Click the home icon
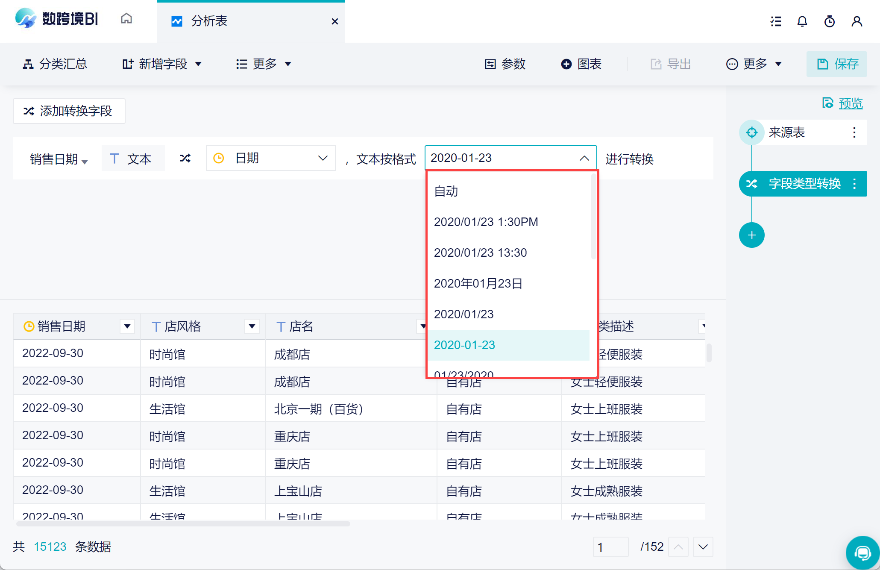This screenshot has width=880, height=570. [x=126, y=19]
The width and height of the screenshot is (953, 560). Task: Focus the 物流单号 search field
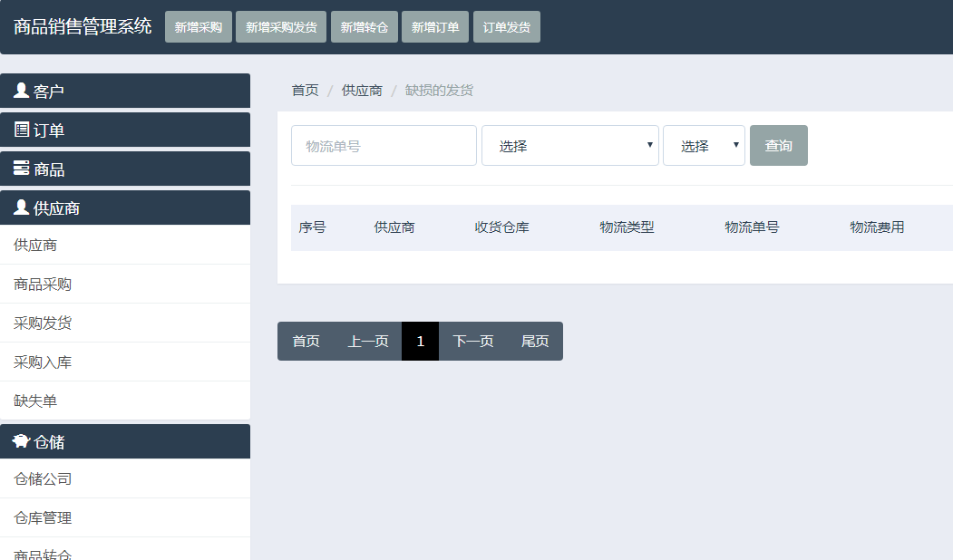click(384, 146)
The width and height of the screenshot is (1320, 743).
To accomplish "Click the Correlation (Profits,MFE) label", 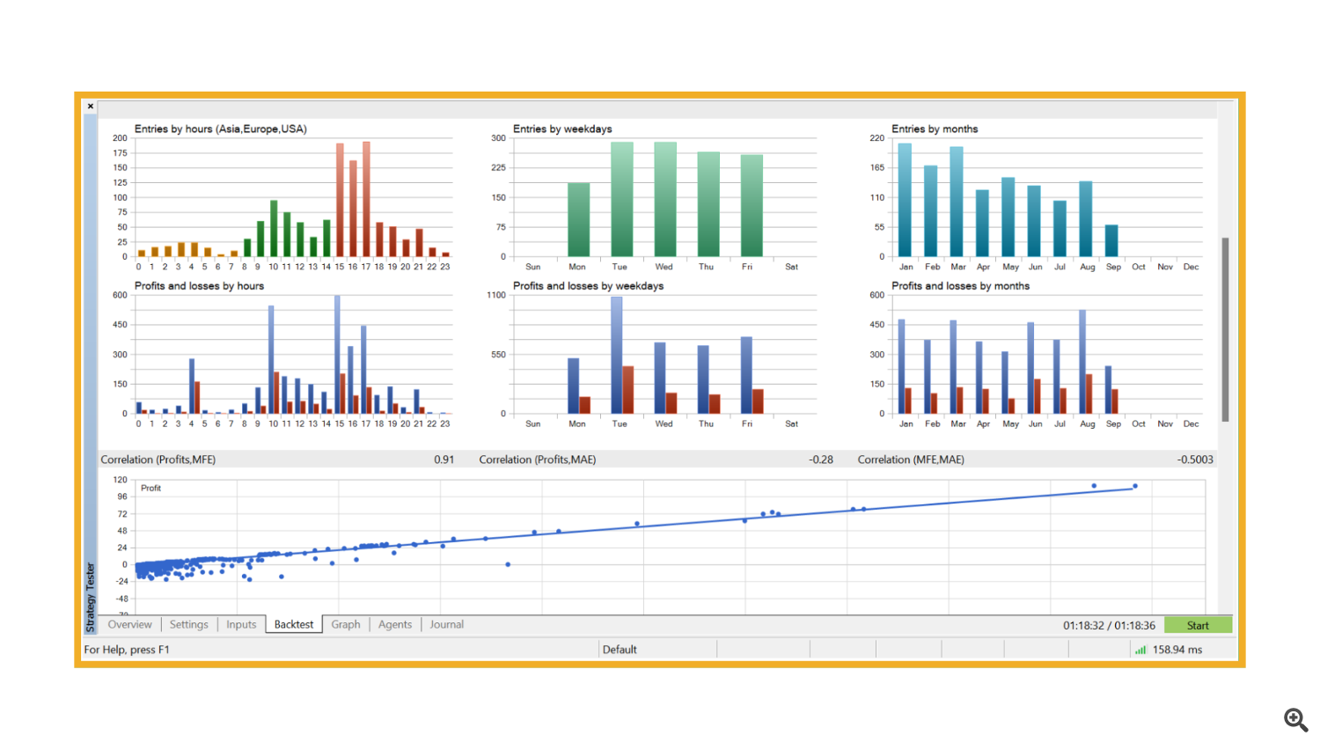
──────────────────────────────
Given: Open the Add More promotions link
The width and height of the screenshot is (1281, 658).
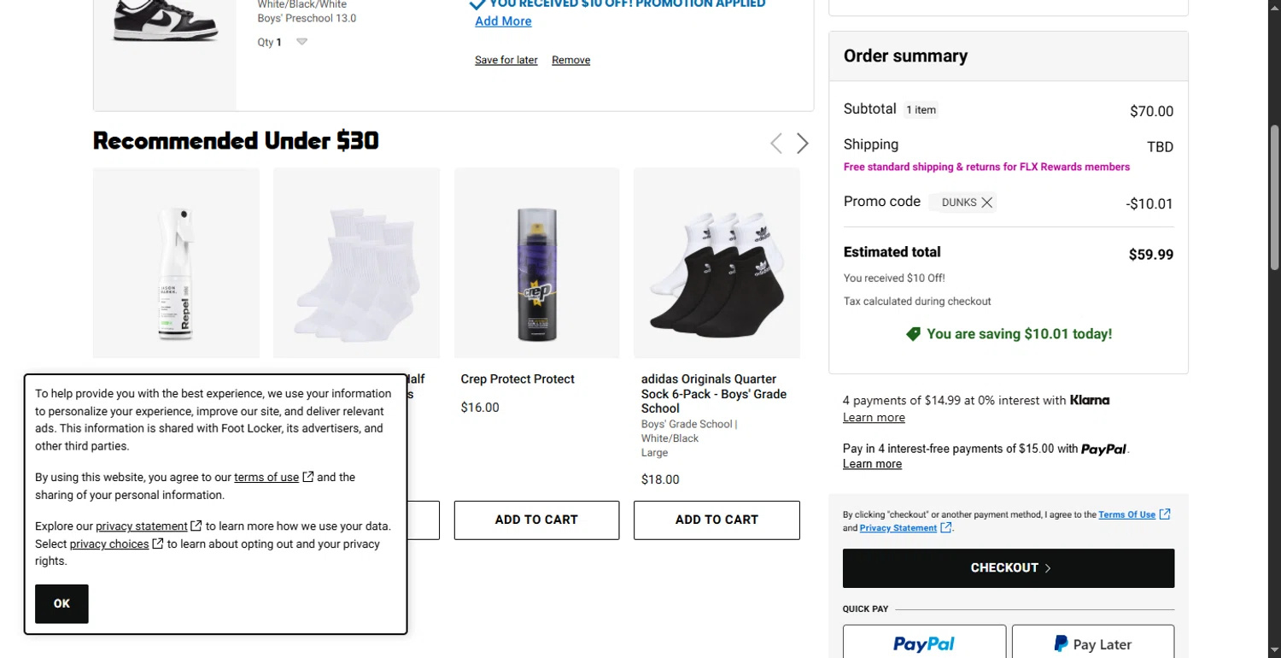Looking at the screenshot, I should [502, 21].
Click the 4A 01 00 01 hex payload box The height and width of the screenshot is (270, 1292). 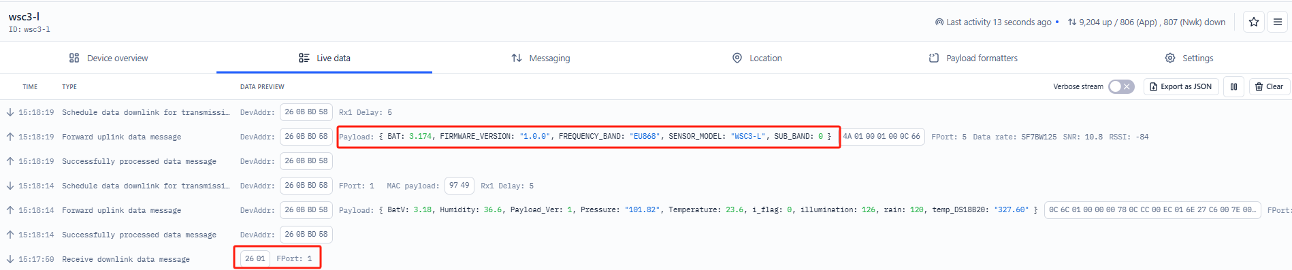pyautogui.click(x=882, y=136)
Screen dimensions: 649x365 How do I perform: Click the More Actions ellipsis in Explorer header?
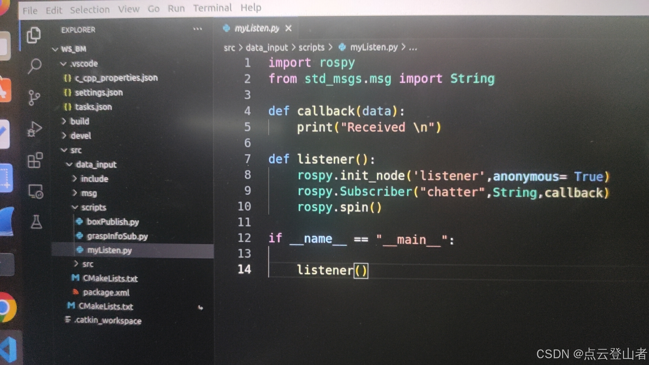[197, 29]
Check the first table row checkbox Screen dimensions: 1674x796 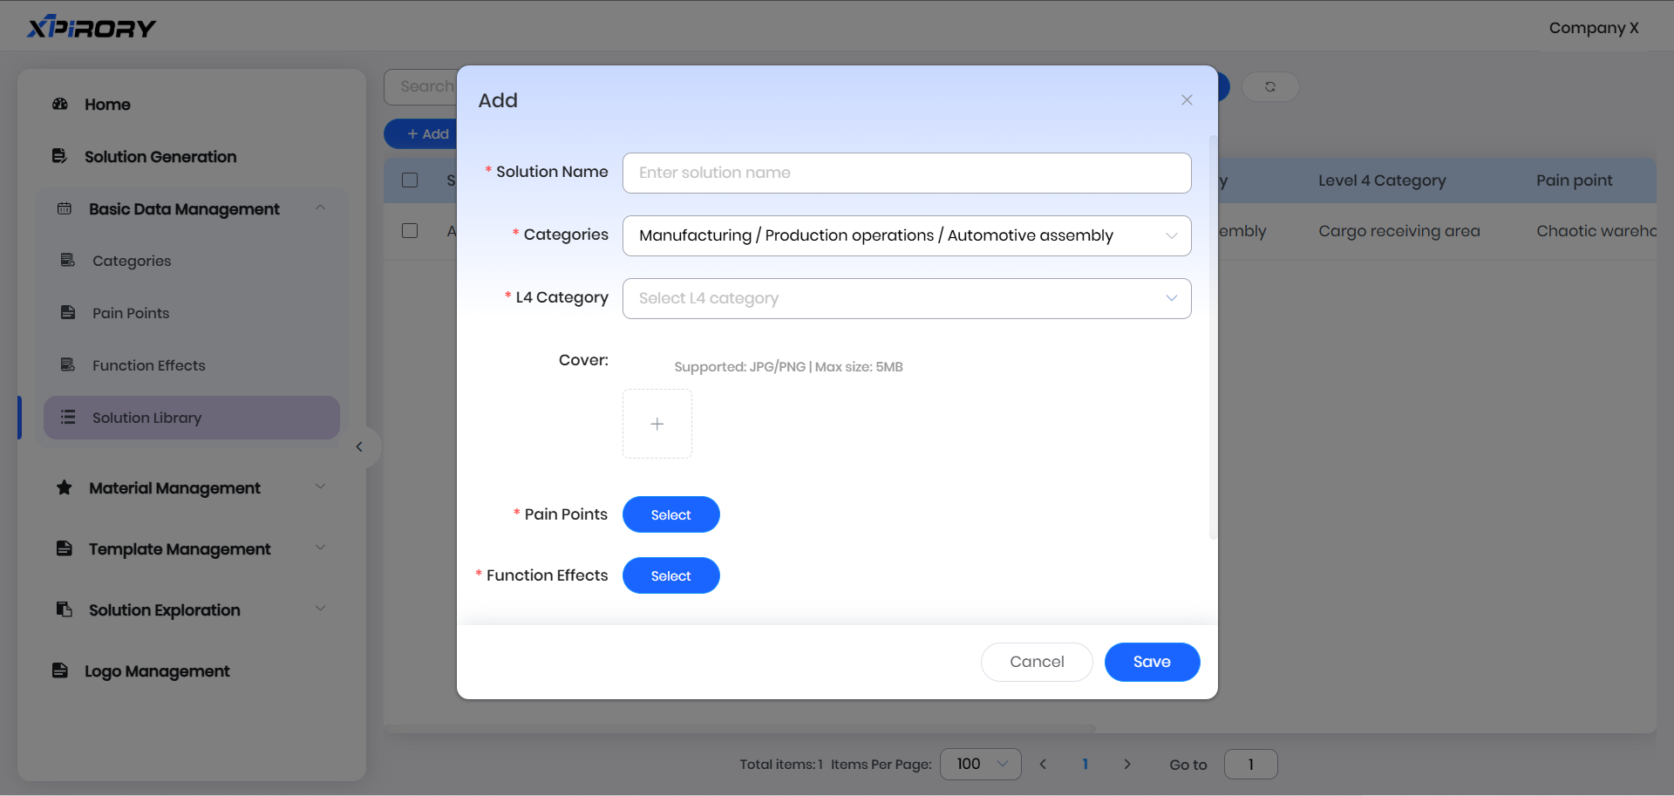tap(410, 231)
──────────────────────────────
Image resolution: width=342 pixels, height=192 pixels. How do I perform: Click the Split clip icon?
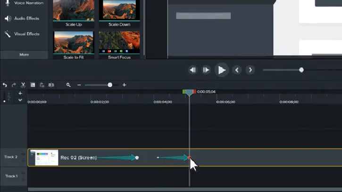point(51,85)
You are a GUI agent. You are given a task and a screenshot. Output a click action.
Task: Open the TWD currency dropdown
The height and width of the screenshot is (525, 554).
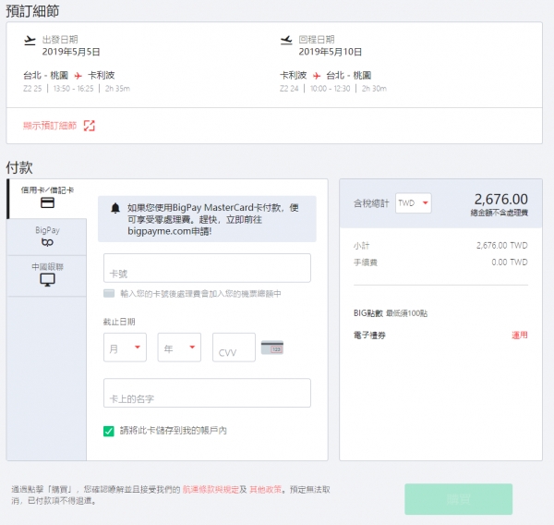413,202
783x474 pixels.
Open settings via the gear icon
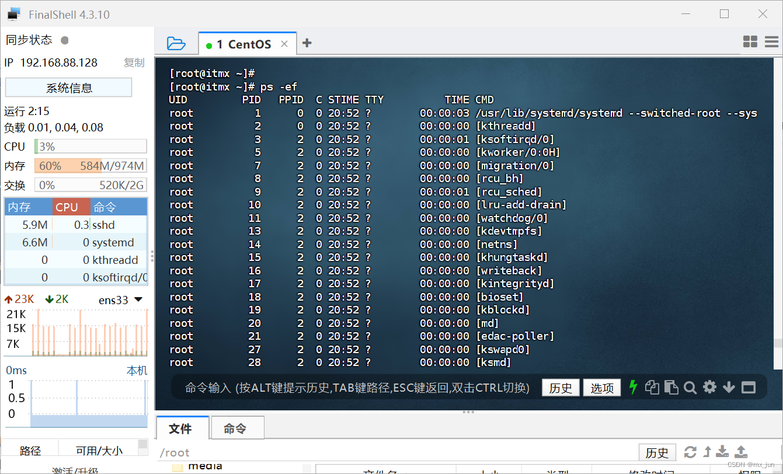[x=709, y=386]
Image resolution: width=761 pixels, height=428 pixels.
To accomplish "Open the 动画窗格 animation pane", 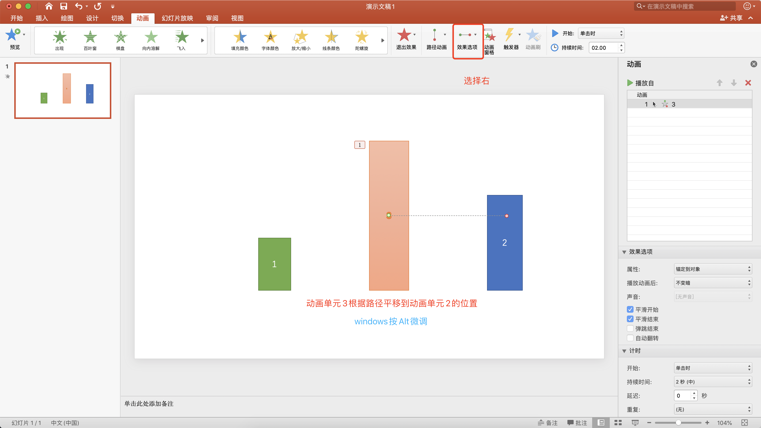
──────────────────────────────
● **Given request**
Change every "screenshot" to "screen capture" in the stretch from the line containing "You are a GUI" through the line containing "the 动画窗格 animation", and give back only those lines with everything else unchanged. Leave the pictures out of your answer.

● **Exercise output**
You are a GUI agent. You are given a task and a screen capture. Output a click action.
Task: Open the TWD currency dropdown
The height and width of the screen capture is (525, 554).
413,202
783x474 pixels.
Open settings via the gear icon
[x=709, y=386]
Image resolution: width=761 pixels, height=428 pixels.
To accomplish "Open the 动画窗格 animation pane", 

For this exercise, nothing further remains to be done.